Pendlerinnen und Pendler kommen nicht zur Arbeit. Urlaubsreisen drohen zu platzen. Ja, die Streiks bei der Bahn und im Luftverkehr nerven das Land. Gerade GDL-Chef Claus Weselsky hat den Bogen überspannt. Deshalb aber gleich das Streikrecht einzuschränken, ist übertrieben. Es hätte langfristig Nachteile für die Löhne von Hunderttausenden Beschäftigten.
Es ist nicht so, dass das Recht auf Streik uneingeschränkt wäre: Gerichte haben definiert, dass Streiks nicht unverhältnismäßig sein dürfen, die Streikenden dürfen das Gemeinwohl nicht offensichtlich verletzen. Deutschland ist auch nicht besonders streikfreudig, sondern bewegt sich im europäischen Mittelfeld.
Konflikt zwischen GDL und Bahn ist nicht typisch, sondern sehr speziell
Zudem handelt es sich bei dem Streit zwischen Bahn und der Lokführergewerkschaft GDL um einen besonderen Konflikt, der sich über Jahre hochgeschaukelt hat. Dazu kommt der Konkurrenzkampf der beiden Bahngewerkschaften EVG und GDL. Wenn GDL-Chef Weselsky bald in den Ruhestand geht, könnte sich auch das Verhalten der GDL ändern.

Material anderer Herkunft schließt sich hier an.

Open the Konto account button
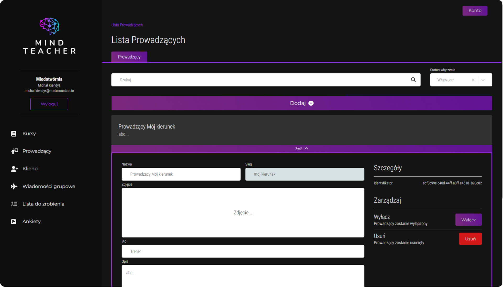The width and height of the screenshot is (503, 287). [x=474, y=10]
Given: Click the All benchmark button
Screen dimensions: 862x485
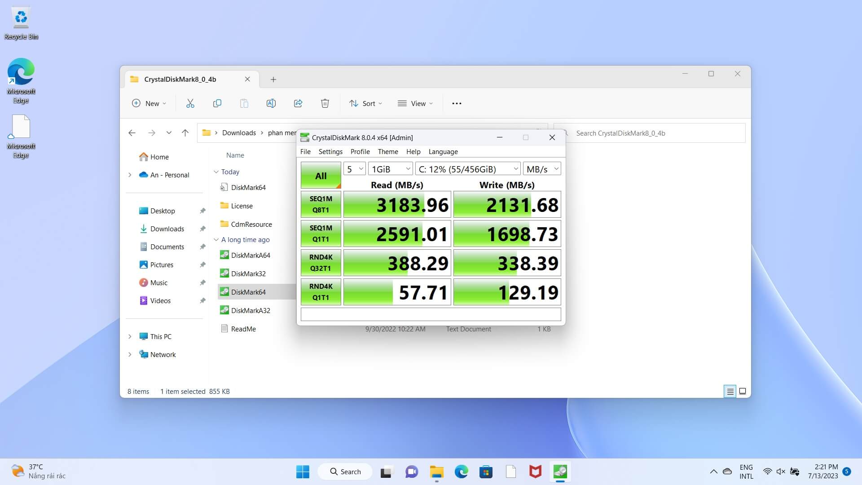Looking at the screenshot, I should point(320,175).

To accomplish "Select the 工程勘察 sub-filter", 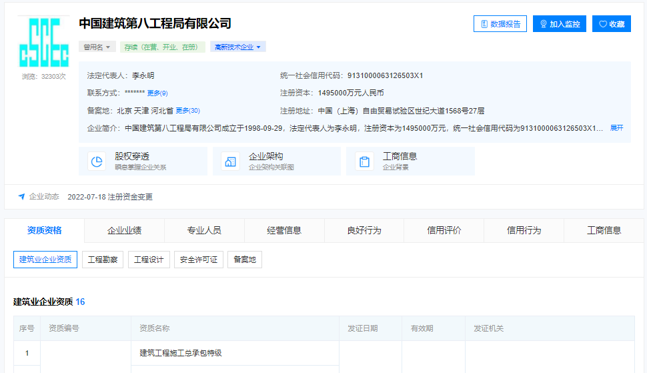I will pos(103,260).
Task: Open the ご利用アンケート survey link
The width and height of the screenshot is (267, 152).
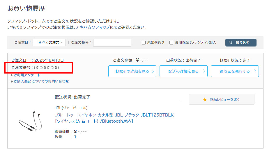Action: pyautogui.click(x=27, y=75)
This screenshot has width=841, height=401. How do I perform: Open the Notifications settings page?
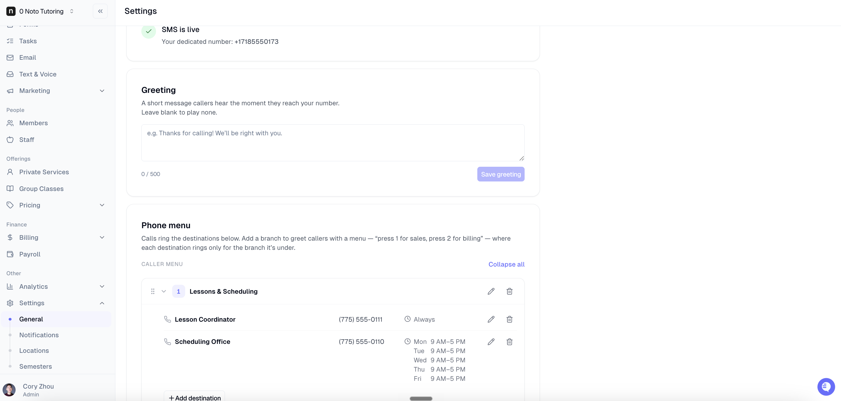(x=39, y=335)
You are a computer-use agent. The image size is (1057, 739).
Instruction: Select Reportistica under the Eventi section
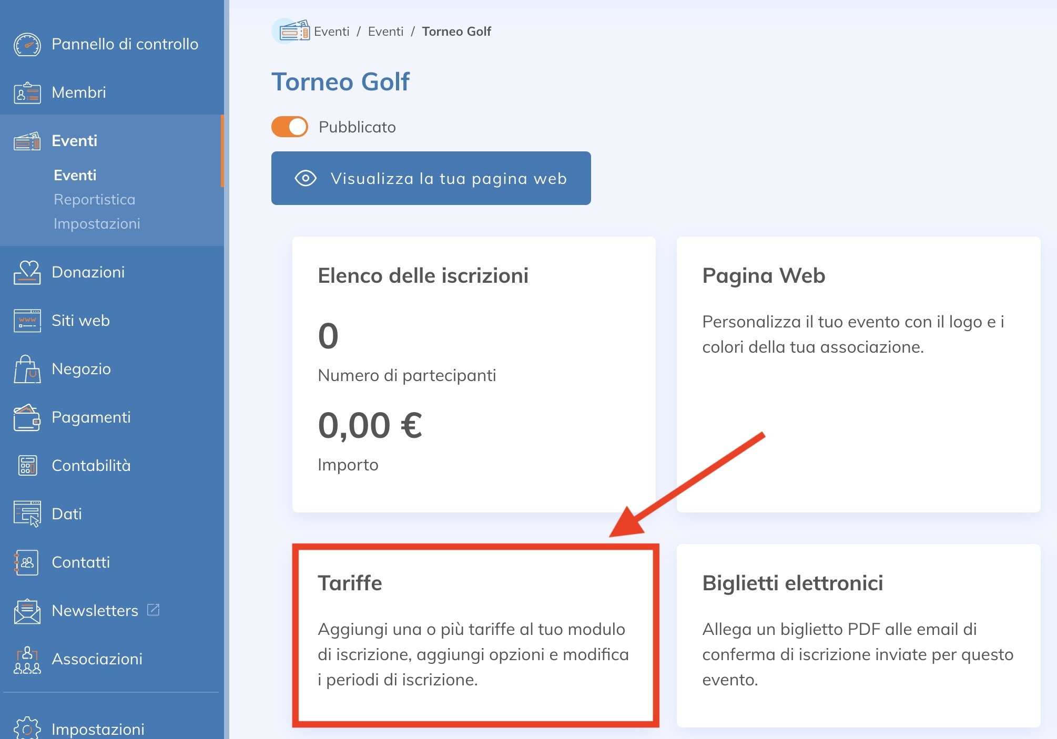click(94, 199)
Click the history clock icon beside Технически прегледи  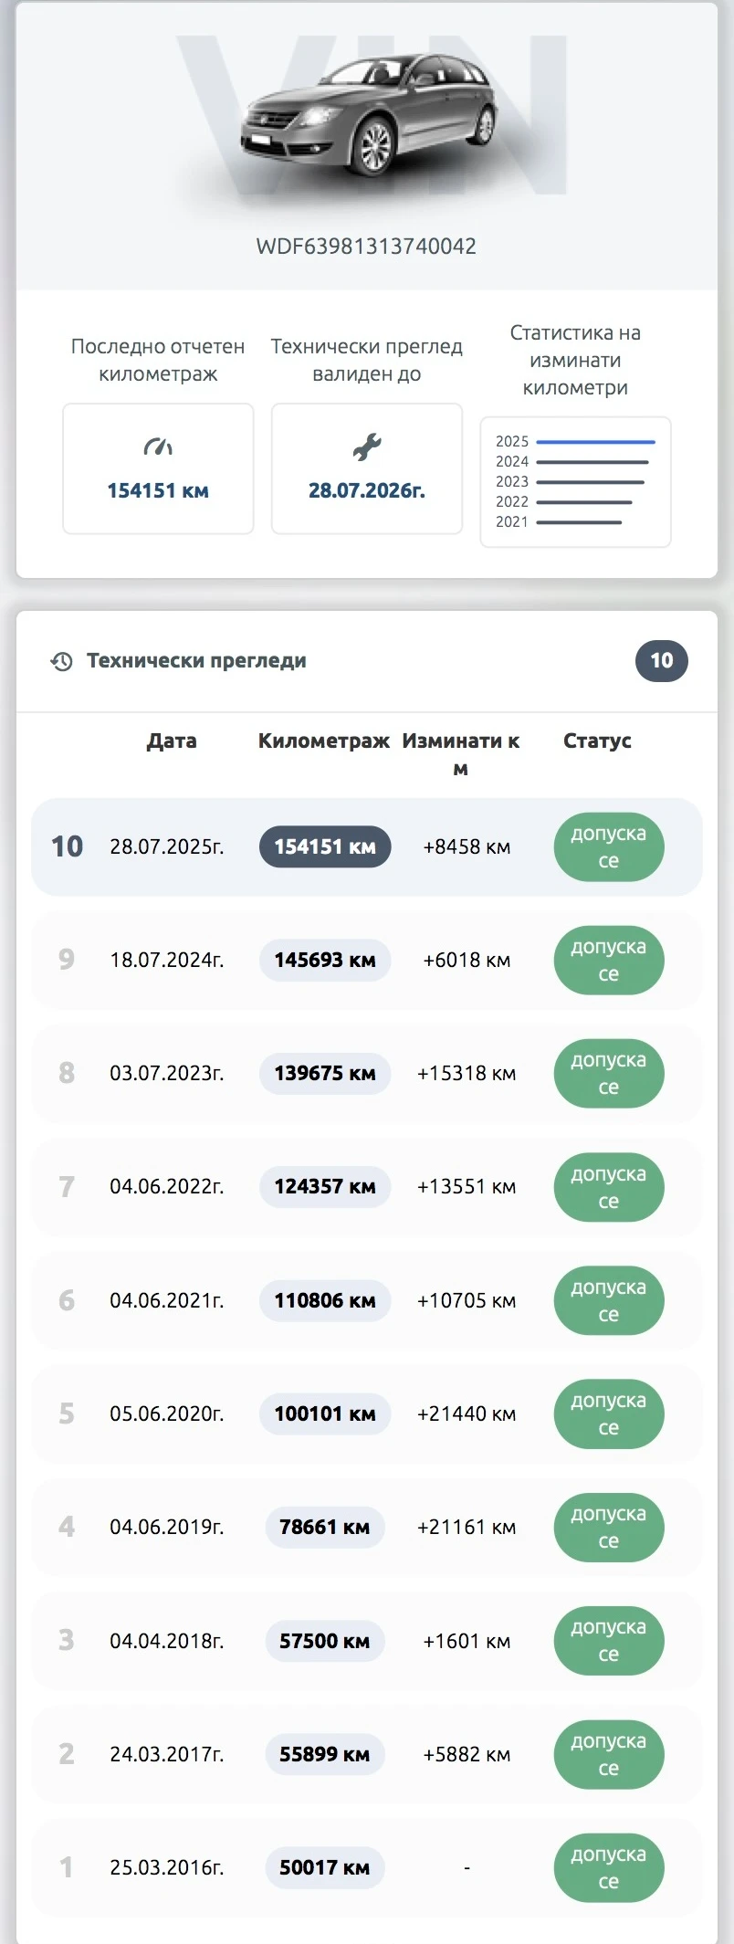coord(61,661)
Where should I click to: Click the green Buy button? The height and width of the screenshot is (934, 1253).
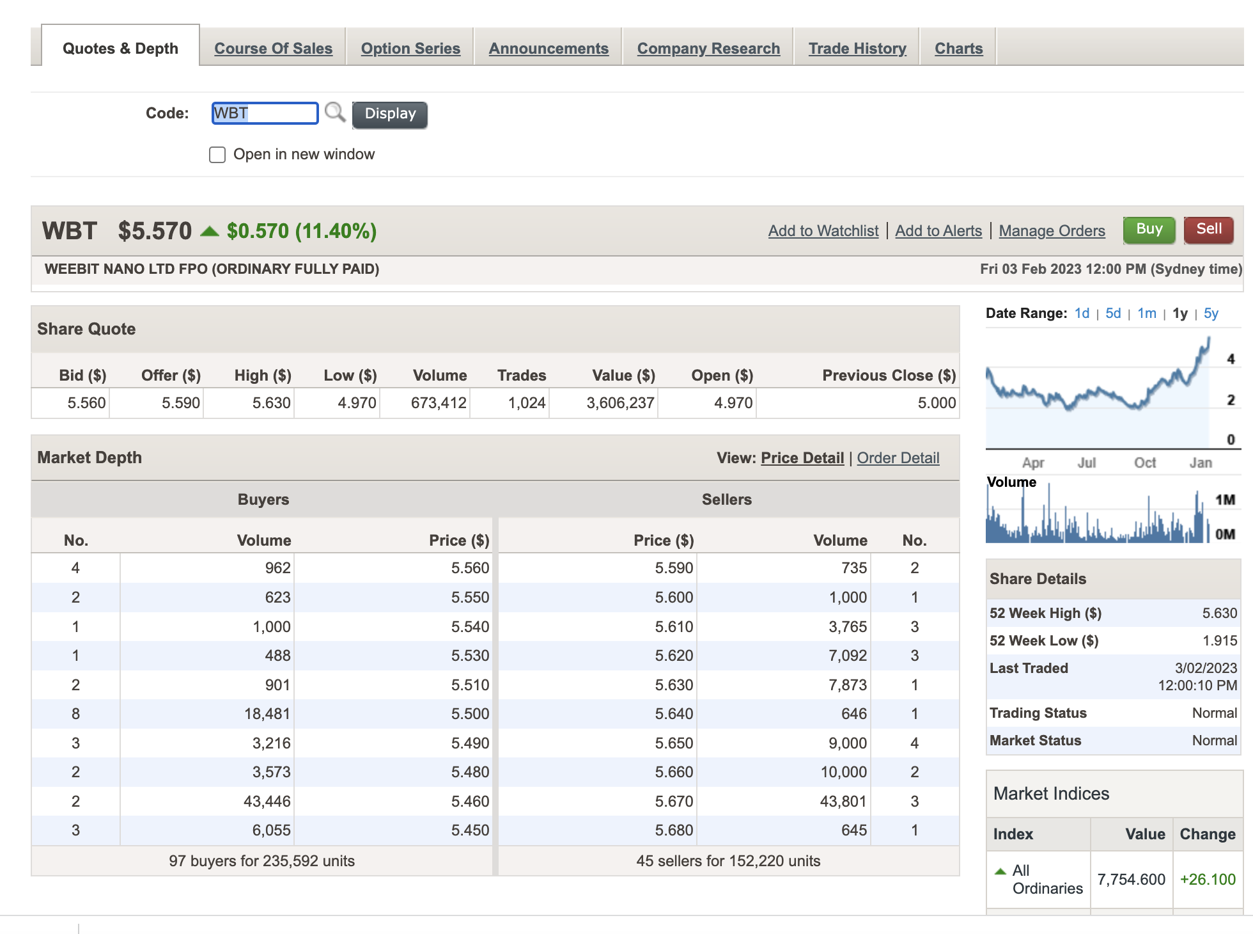tap(1149, 230)
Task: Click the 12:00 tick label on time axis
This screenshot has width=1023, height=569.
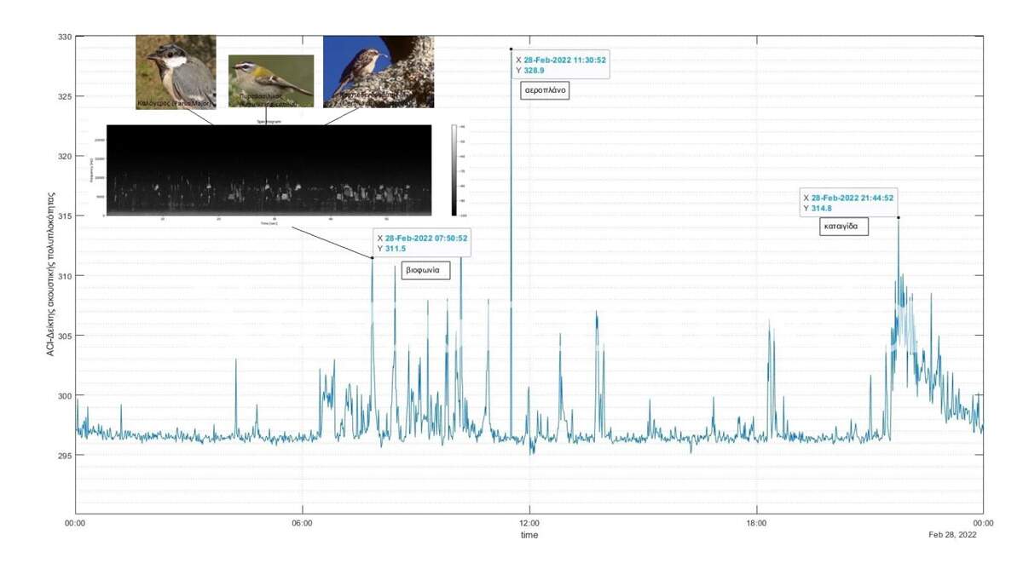Action: pyautogui.click(x=529, y=522)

Beschäftigte brauchen Streiks, um in Tarifverhandlungen ihre Interessen durchzusetzen
Schließlich steht es nach der Coronakrise, der Energiekrise und der Inflation um die Realeinkommen nicht zum Besten. Kita-Beschäftigte, Arzthelferinnen, Postangestellte müssen auch in Zukunft für ihre Interessen eintreten können. Ist dies nicht auch "kritische Infrastruktur"?